**Required work**.
Please keep pictures out and return the lines below exactly, from the one holding "Given: Go to the 促销品 deals tab" through the last, both included.

(Data shown begins)

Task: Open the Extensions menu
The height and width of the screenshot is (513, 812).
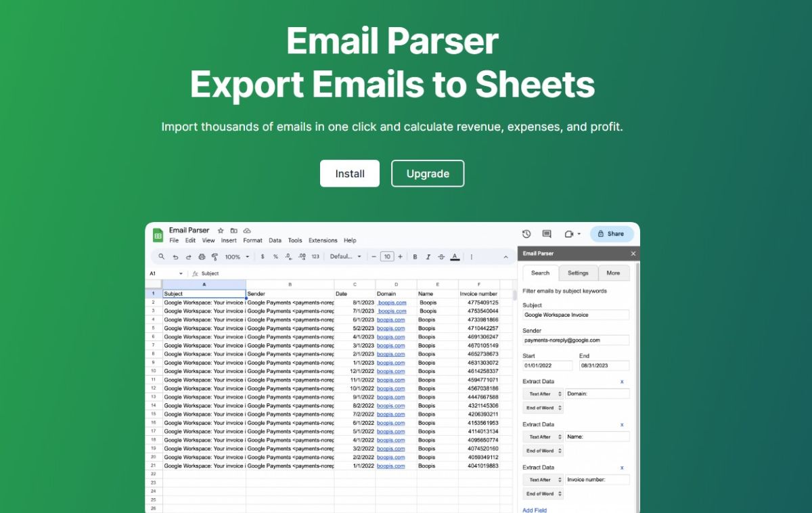Action: point(323,240)
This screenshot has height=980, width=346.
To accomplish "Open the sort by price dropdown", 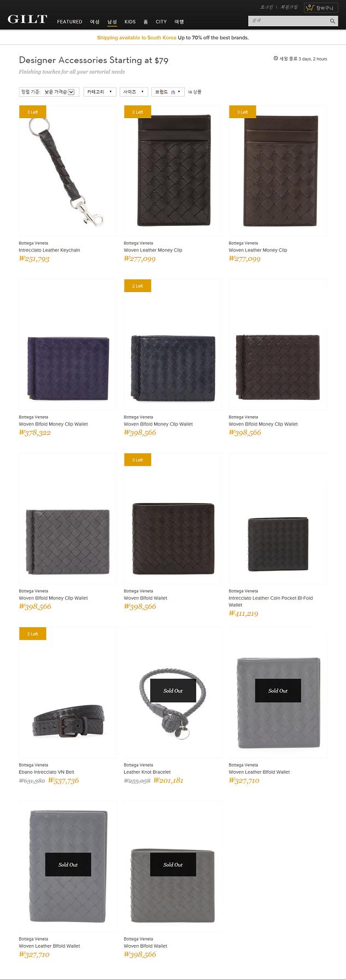I will click(49, 92).
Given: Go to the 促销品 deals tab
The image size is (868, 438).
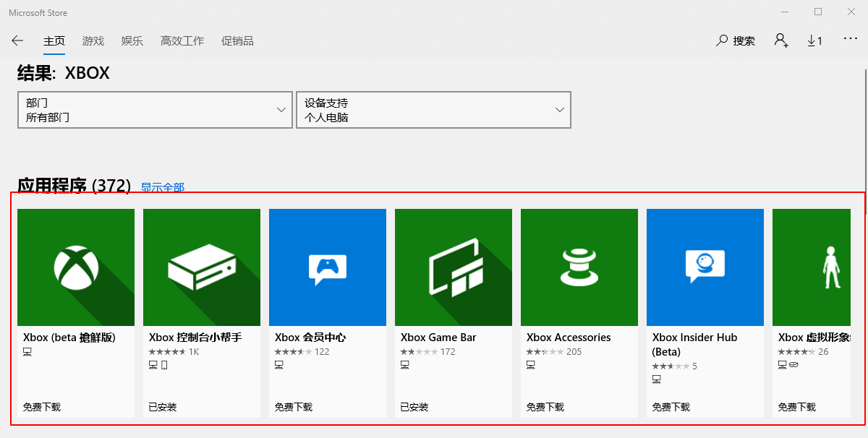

(Data shown ends)

**Answer to the problem**.
Given: Go to the 促销品 deals tab
The image size is (868, 438).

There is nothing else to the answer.